■ **TRECHO PARA LEITURA**:
○ ○ ○ ○
DIREITO DE FAMÍLIA - SEPARAÇÃO LITIGIOSA - INFIDELIDADE DO CÔNJUGE-VIRAGO
- DEVER DE PENSIONAMENTO - PROVA DA NECESSIDADE - ART. 1.704 DO CÓDIGO CIVIL
- PARTILHA - BENS ADQUIRIDOS NA CONSTÂNCIA DE UNIÃO ESTÁVEL ANTERIOR AO
CASAMENTO - AÇÃO PRÓPRIA
- Por força do disposto no art. 1.704 do Código Civil, o cônjuge culpado
pela separação faz jus ao recebimento de alimentos, desde que demonstrado
nos autos que não possui condições para o trabalho nem parentes em condições
de prover seu sustento.
- Sendo o cônjuge culpado jovem, com formação em curso superior e, portanto,
apto ao trabalho, não faz jus ao recebimento de pensão.
- A discussão acerca da partilha de bens adquiridos antes do casamento,
enquanto os ex-cônjuges viviam em união estável, deve ocorrer em ação
própria.
Apelação Cível n° 1.0024.06.056130-5/001 - Comarca de Belo Horizonte -
Apelantes: J.R.F., primeiro; M.N.B.R., segundo - Apelados: M.N.B.R. e J.R.F.
- Relator: Des. Dídimo Inocêncio de Paula
A C Ó R D Ã O
Vistos etc., acorda, em Turma, a 3ª Câmara Cível do Tribunal de Justiça do
Estado de Minas Gerais, incorporando neste o relatório de fls., na
conformidade da ata dos julgamentos e das notas taquigráficas, à unanimidade
de votos, em dar provimento ao primeiro recurso e negar provimento ao
segundo.
Belo Horizonte, 3 de abril de 2008. - Dídimo Inocêncio de Paula - Relator.
N O T A S T A Q U I G R Á F I C A S
Proferiu sustentação oral, pelo primeiro apelante, a Dr.ª Neusa de Abreu
Machado.
DES. DÍDIMO INOCÊNCIO DE PAULA - Trata-se de recursos de apelação aforados
contra sentença de f. 289/292, da lavra do ilustre Juiz de Direito da 1ª
Vara de Família da Comarca de Belo Horizonte-MG, proferida nos autos da ação
de separação litigiosa c/c alimentos promovida por M.N.B.R. em face de
J.R.F.
Na r. sentença, foi julgado improcedente o pedido inicial e procedente o
reconvencional, tendo sido decretada a separação judicial do casal por culpa
do cônjuge-virago, ora autora, caracterizada por sua conduta desonrosa. Foi
mantida a prestação alimentícia em relação à autora no importe de 10% dos
rendimentos líquidos do réu, bem como partilhados os bens adquiridos na
constância do casamento, ressalvada a indenização trabalhista percebida pelo
varão, por ser oriunda de direito personalíssimo.
Em sede do primeiro apelo, insurge-se o recorrente contra a condenação que
lhe foi imposta para pagamento de alimentos em favor da autora, ao
fundamento de que ela é jovem e formada em enfermagem e, portanto, tem
condições de trabalhar para se sustentar.
○ ○ ○ ○
■ **DADOS LISTADOS**:
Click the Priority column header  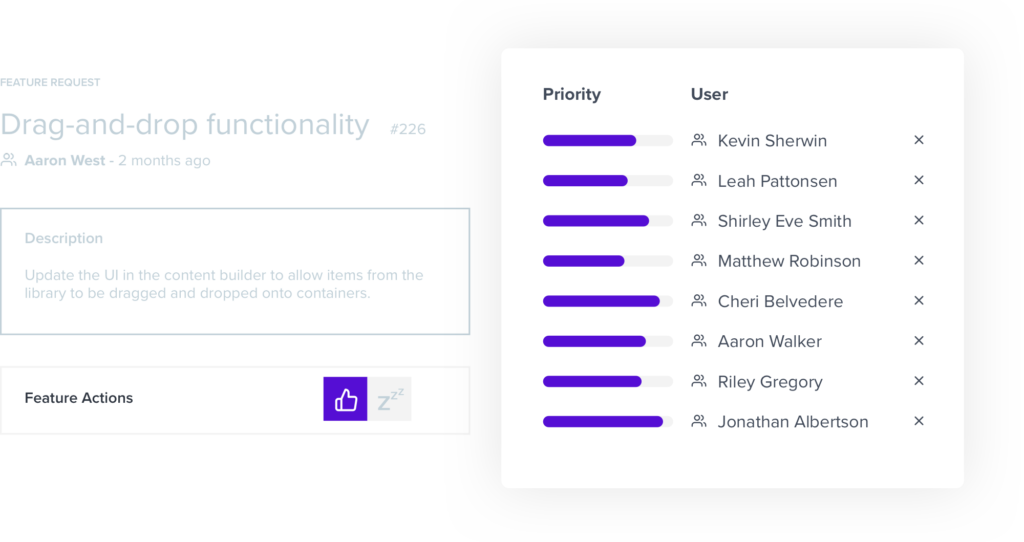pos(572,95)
○ ○ ○ ○
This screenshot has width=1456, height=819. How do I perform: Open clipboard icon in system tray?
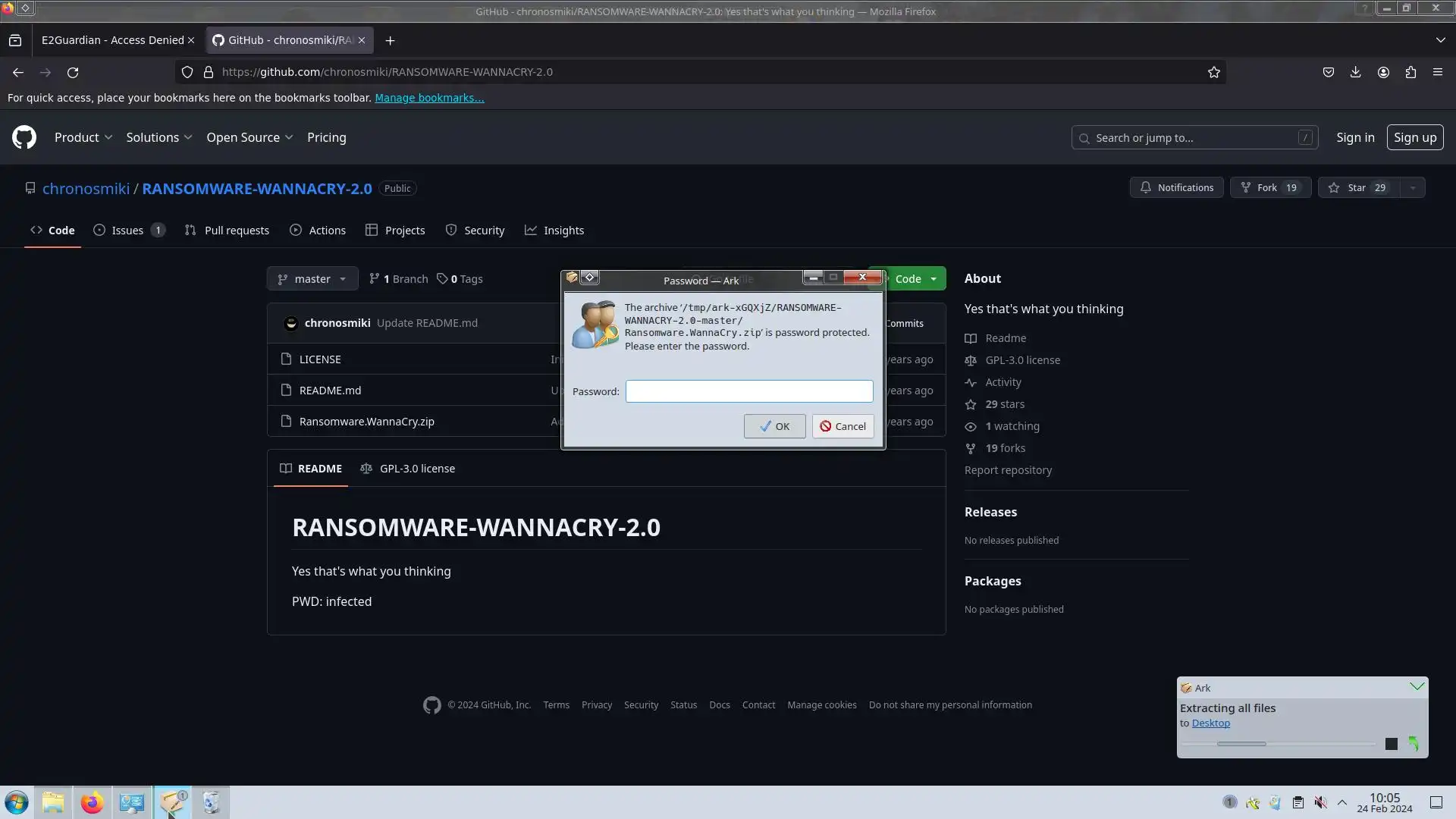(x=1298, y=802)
○ ○ ○ ○
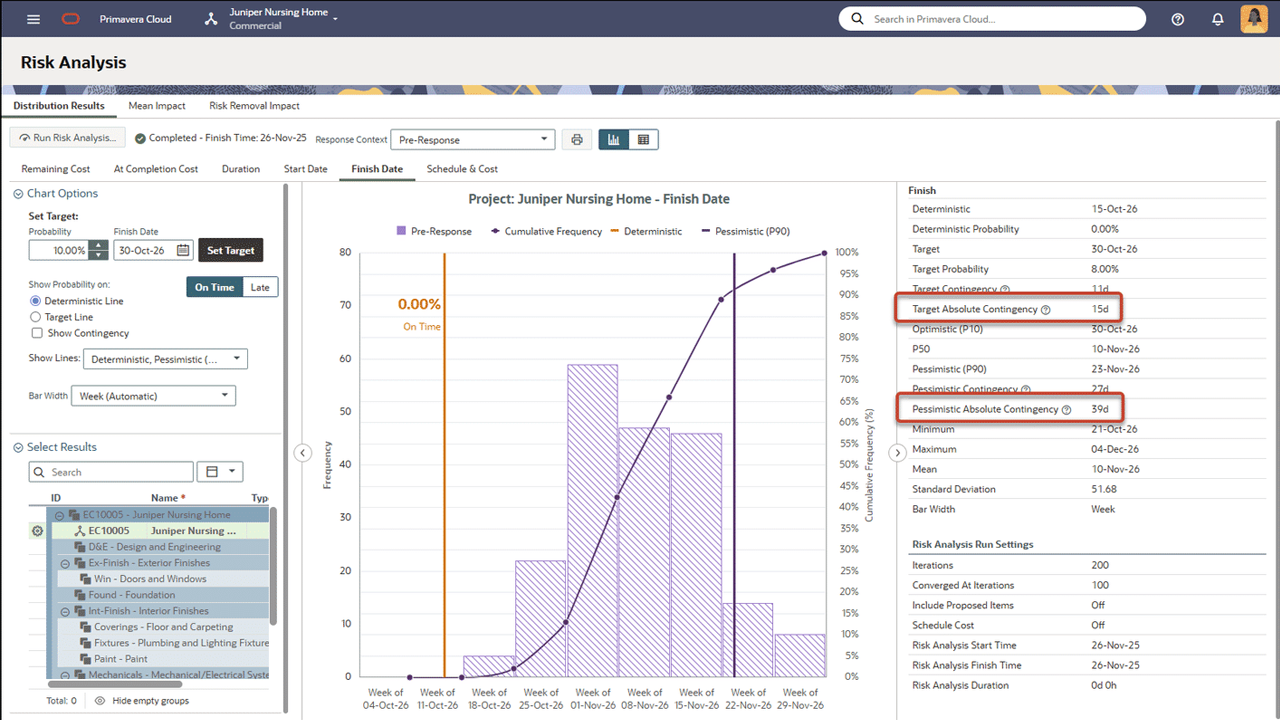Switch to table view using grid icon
○ ○ ○ ○
■ **TAREFA PROPOSTA**: Na decisão sobre a separação, que parte dos rendimentos líquidos do réu ficou mantida como pensão para a autora? Os dados não servem para nada aqui.

■ **RESOLUÇÃO DO EXERCÍCIO**: Ficaram mantidos 10% dos rendimentos líquidos do réu.